Making connections: Bristol academics at UK-Japan smart grids workshop

Making connections: Bristol academics at UK-Japan smart grids workshop

Researchers from the University’s Centre for Communications Research (CCR) visited Osaka, Japan recently to present details of the UK’s progress on ‘smart energy’ to the UK-Japan Smart Grids and Smart Communities Workshop.

The event, organised by the British Consul for Science and Technology and supported by UK Trade & Investment , was opened by Lord David Howell, Foreign Office Minister, who highlighted the global challenges concerning efficient energy usage and the role of ’smart’ technologies in addressing them.
The term ‘smart grid’ refers to the complete system that uses information and communication technology (ICT) to manage the entire electric energy chain, from generation to consumption.

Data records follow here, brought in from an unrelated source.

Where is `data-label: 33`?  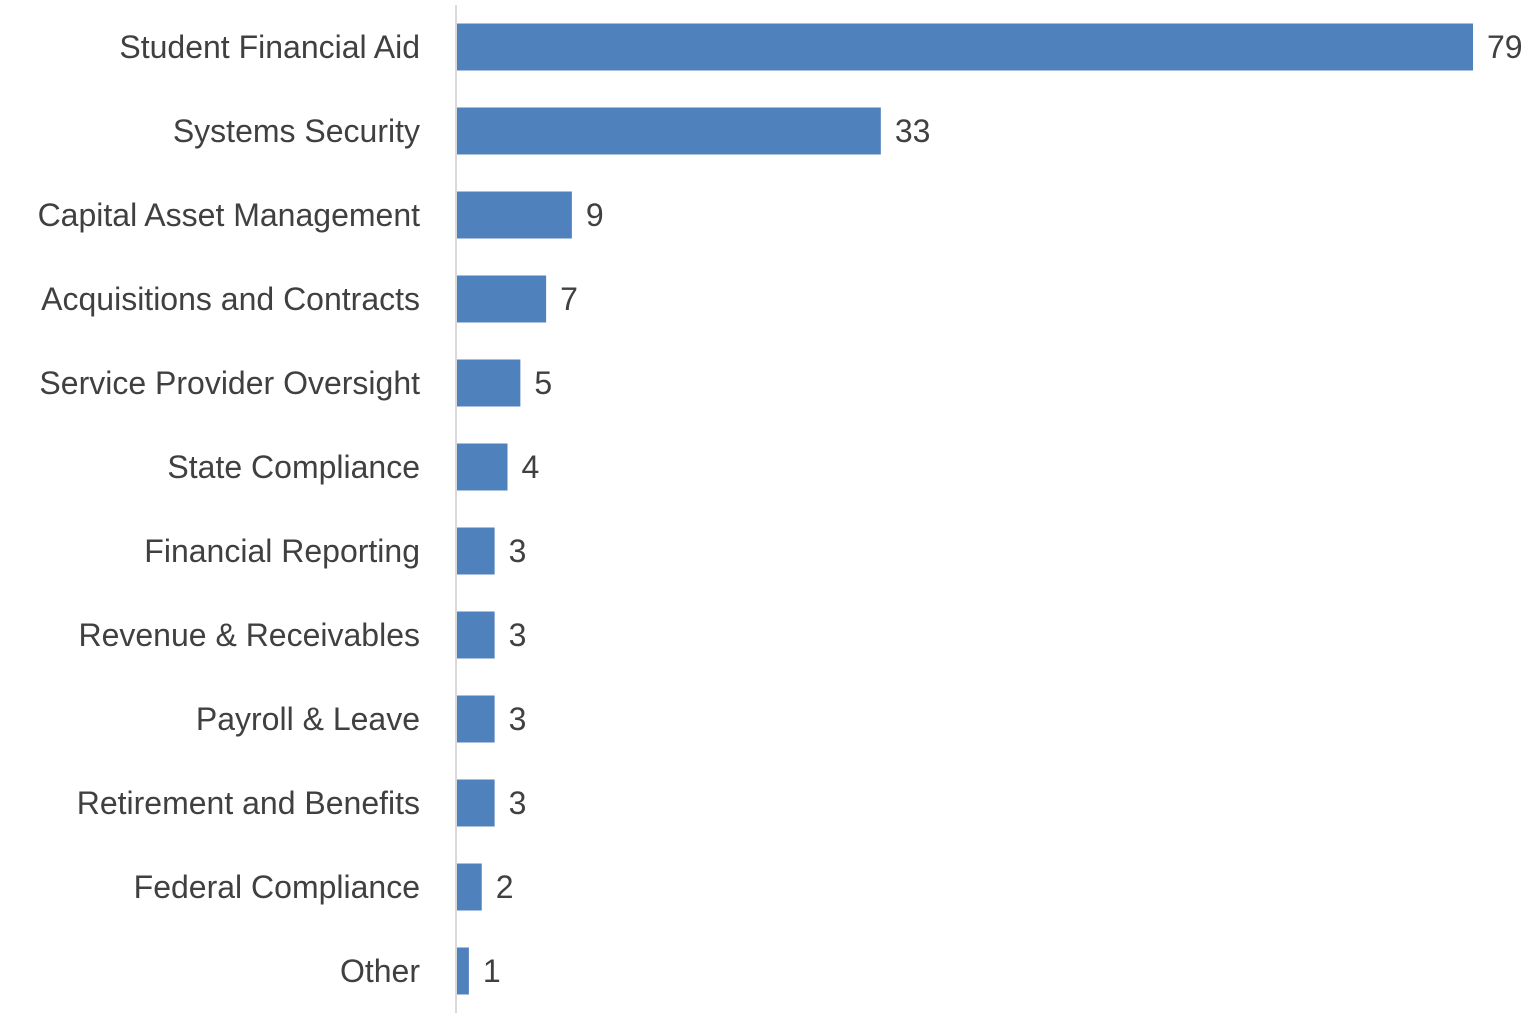 data-label: 33 is located at coordinates (913, 131).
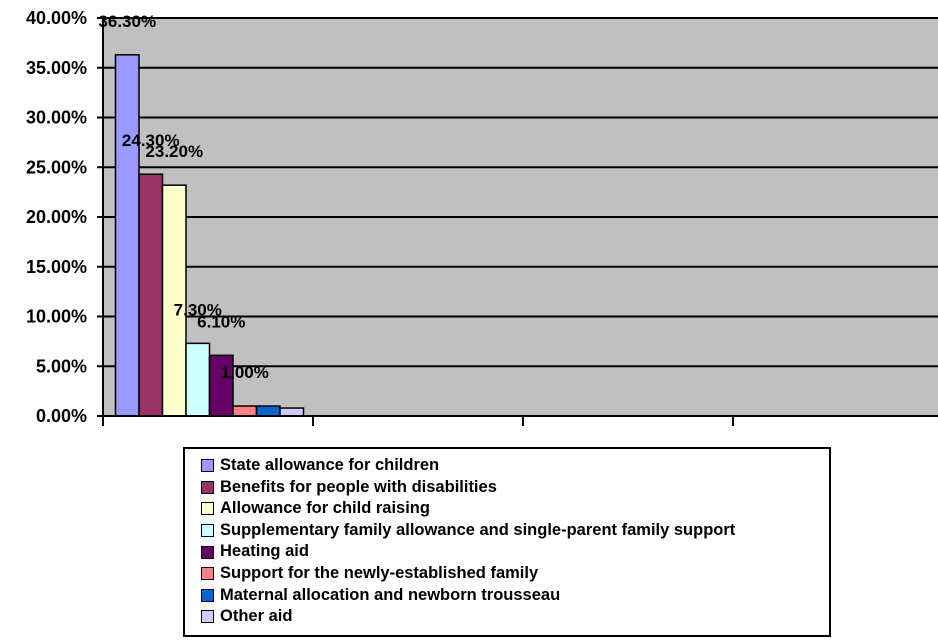 The height and width of the screenshot is (642, 938). I want to click on data-label: 1.00%, so click(245, 372).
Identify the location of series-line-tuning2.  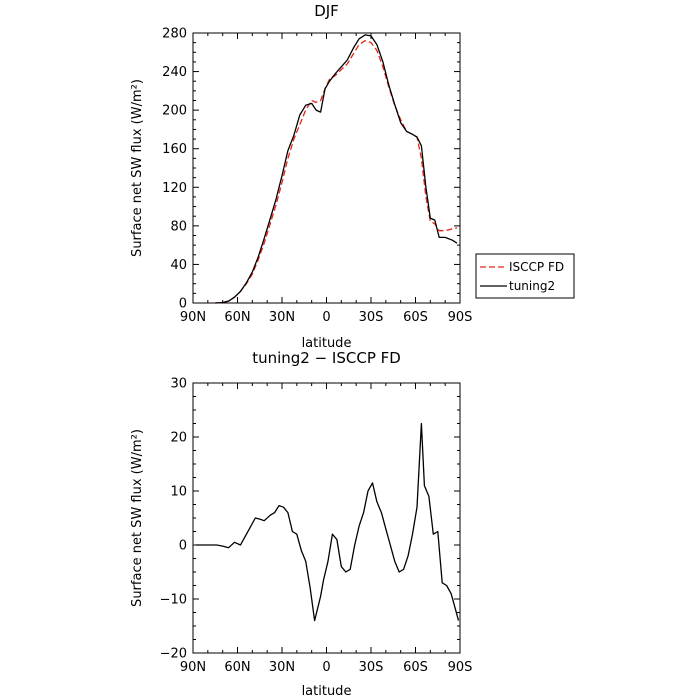
(336, 169).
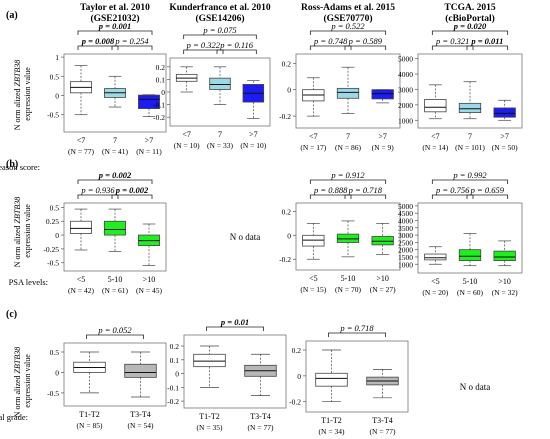  I want to click on y-tick-label: 3500, so click(406, 228).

It is hoped that research will contribute to significant savings against the projected 200-250 billion expenditure for upgrading the UK’s national electricity grid in the next 10-15 years.

The electricity grid is probably the largest distributed ’machine’ in the UK. Until now, it has been managed centrally, and high reliability and availability is only achieved by significant - and increasingly expensive - overprovision. The smart grid proposals would change the current supply model from a demand-led one, to one where various processes actively manage the demand so that it follows the available generating capacity. This is particularly important in view of the significant forecasted use of renewable energies, such as solar, wind or tidal power.

Professor Joe McGeehan of the CCR outlined the challenges of designing, test and standardising components that will produce an integrated smart metering and grid management system in ways that meet energy network requirements, while protecting the security and privacy of the consumers.

Researchers in the CCR, in collaboration with EDF Energy, EDF R&D, BT and Digital Living, have been developing large-scale simulation platforms to understand the interactions that arise when such a large system is put in place (a project, entitled CLEVER, which follows on from the EU ETHOS project (1996), in which the CCR initially investigated smart metering). Dr Dritan Kaleshi reported on the work of the project team and invited collaborators to use the platform for testing different deployment scenarios for smart metering and smart grid energy management algorithms.

The project team hopes to organise a similar workshop in Bristol with a view to inviting further collaborators from local industry and Bristol City Council.